━━ Records provided
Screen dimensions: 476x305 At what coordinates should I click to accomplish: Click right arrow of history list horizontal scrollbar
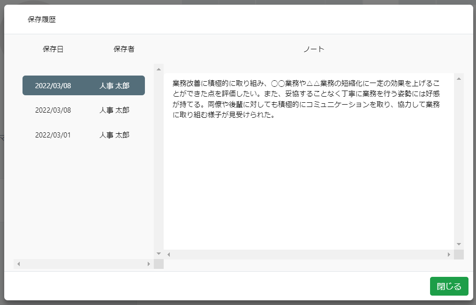click(149, 264)
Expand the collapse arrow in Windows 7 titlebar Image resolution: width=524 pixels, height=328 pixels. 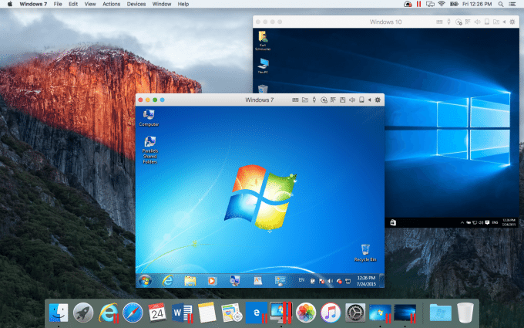tap(368, 100)
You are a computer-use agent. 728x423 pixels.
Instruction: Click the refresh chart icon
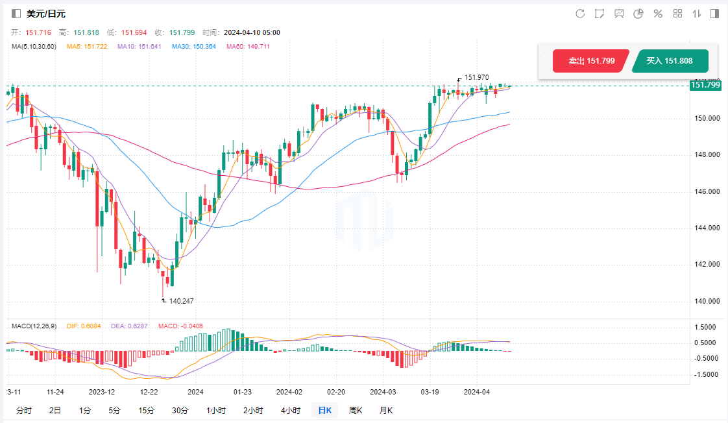click(580, 14)
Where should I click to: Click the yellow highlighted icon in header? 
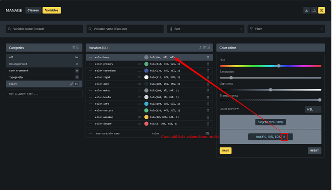(321, 11)
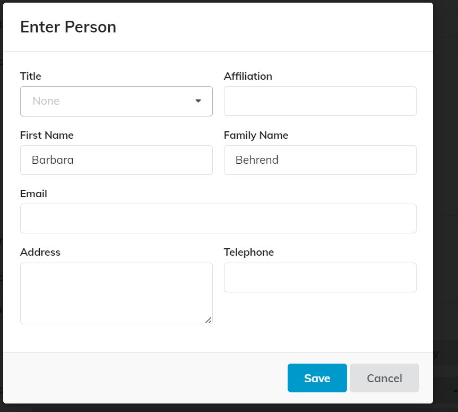Click the 'Email' field label
The height and width of the screenshot is (412, 458).
coord(33,194)
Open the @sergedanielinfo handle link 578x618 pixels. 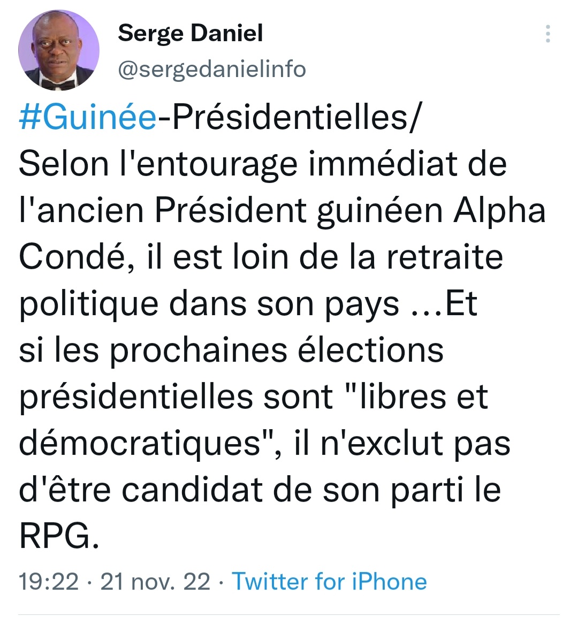tap(211, 69)
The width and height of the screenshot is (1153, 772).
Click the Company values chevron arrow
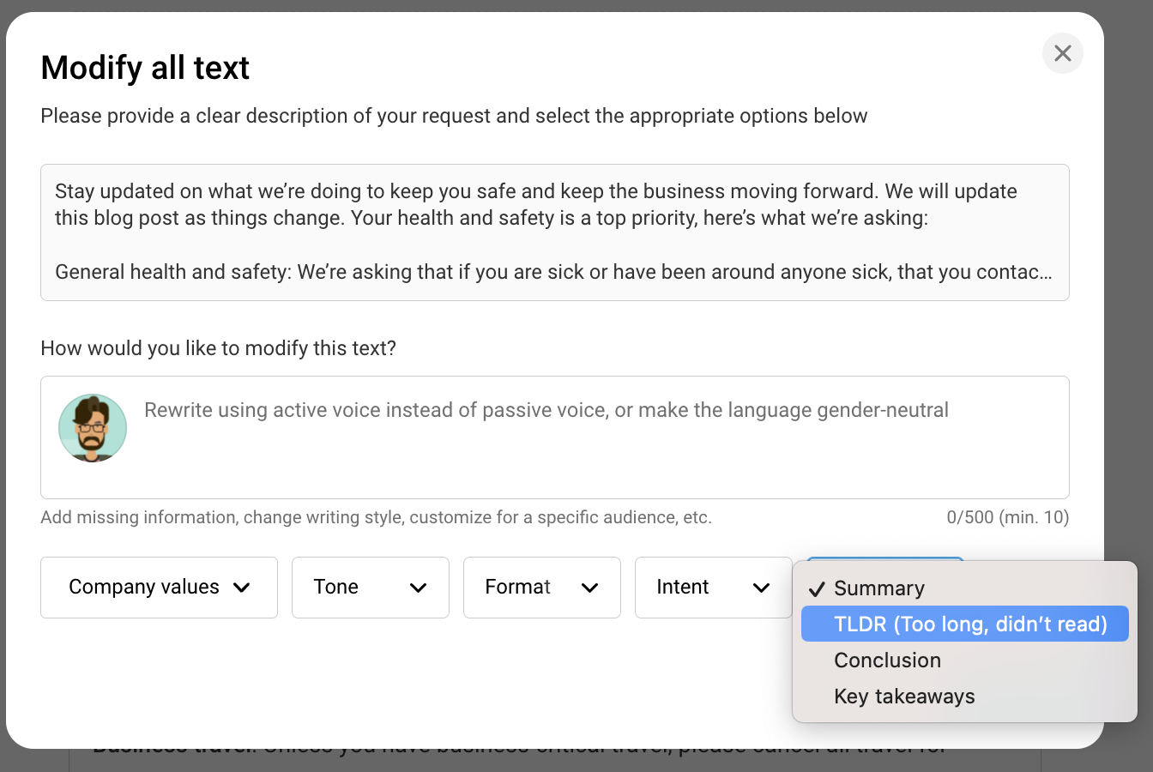[x=244, y=588]
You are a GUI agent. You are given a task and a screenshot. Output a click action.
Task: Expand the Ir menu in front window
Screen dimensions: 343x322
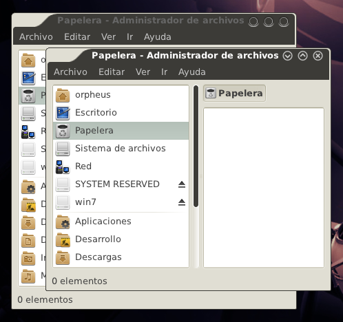(164, 72)
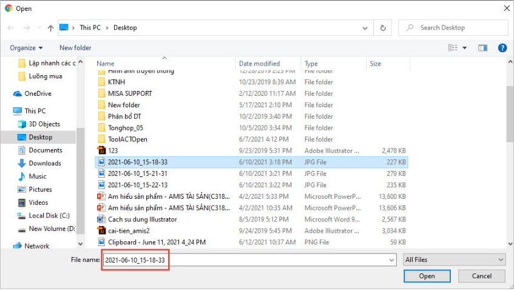This screenshot has height=291, width=514.
Task: Click the Change your view icon
Action: pyautogui.click(x=453, y=48)
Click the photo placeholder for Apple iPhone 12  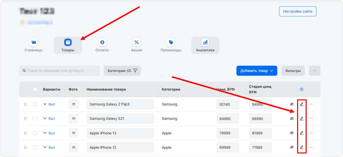pyautogui.click(x=74, y=147)
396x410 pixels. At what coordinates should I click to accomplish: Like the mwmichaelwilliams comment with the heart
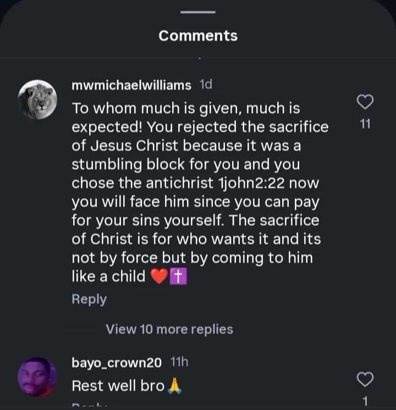[365, 102]
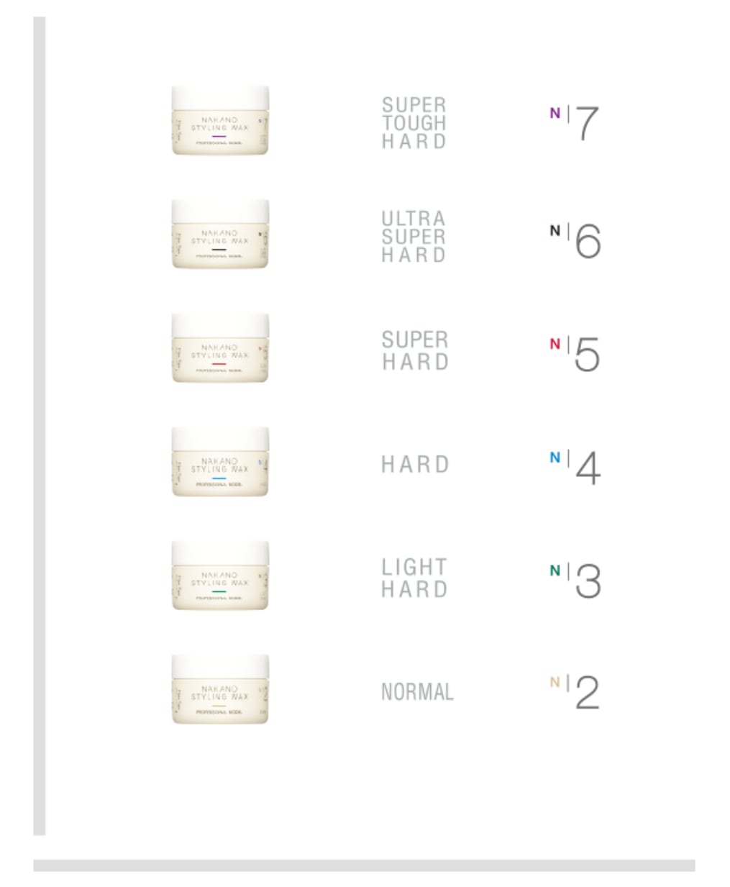This screenshot has width=730, height=887.
Task: Click the SUPER HARD label beside N5
Action: (x=415, y=350)
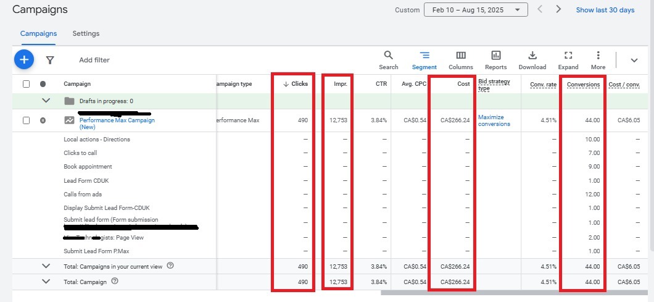Viewport: 654px width, 302px height.
Task: Open the Maximize conversions bid strategy link
Action: (491, 120)
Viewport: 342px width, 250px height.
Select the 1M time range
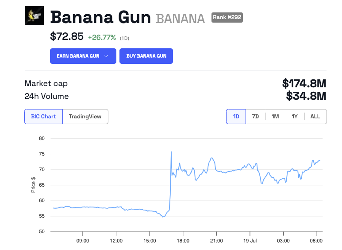pyautogui.click(x=275, y=117)
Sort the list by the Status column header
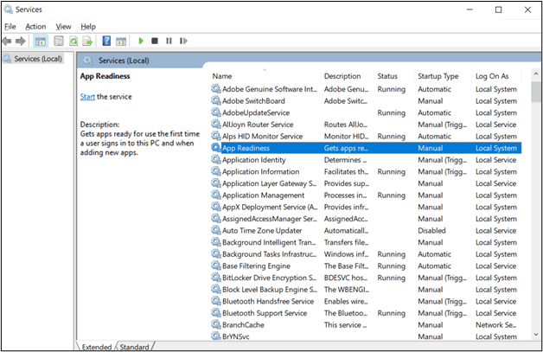Screen dimensions: 543x352 point(387,76)
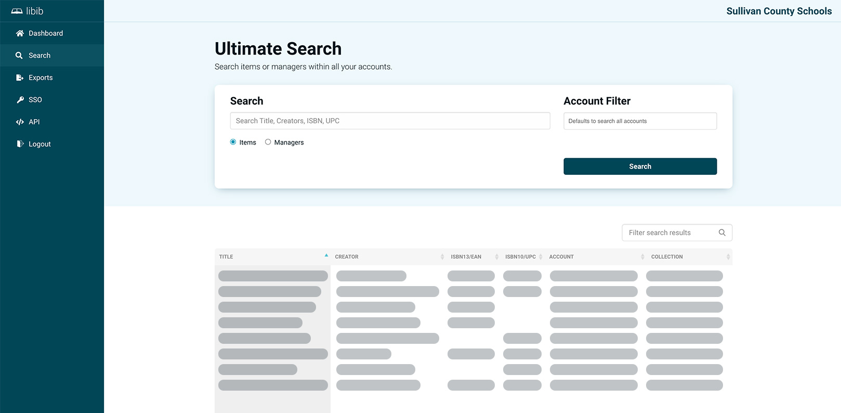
━━━━
> **Exercise aim**
Write out the entries again, starting with the line with "396x410 pixels. At" and going on through the line with "Action: (491, 120)", swapping "heart" for "thumbs-up icon" and changing nothing else. Leave the pictures out of your answer.

> **Answer for this exercise**
396x410 pixels. At what coordinates should I click to accomplish: Like the mwmichaelwilliams comment with the thumbs-up icon
[365, 102]
This screenshot has width=730, height=887.
Task: Click the SUPER HARD label beside N5
Action: (x=415, y=350)
Viewport: 654px width, 302px height.
Task: Open the Maximize conversions bid strategy link
Action: (491, 120)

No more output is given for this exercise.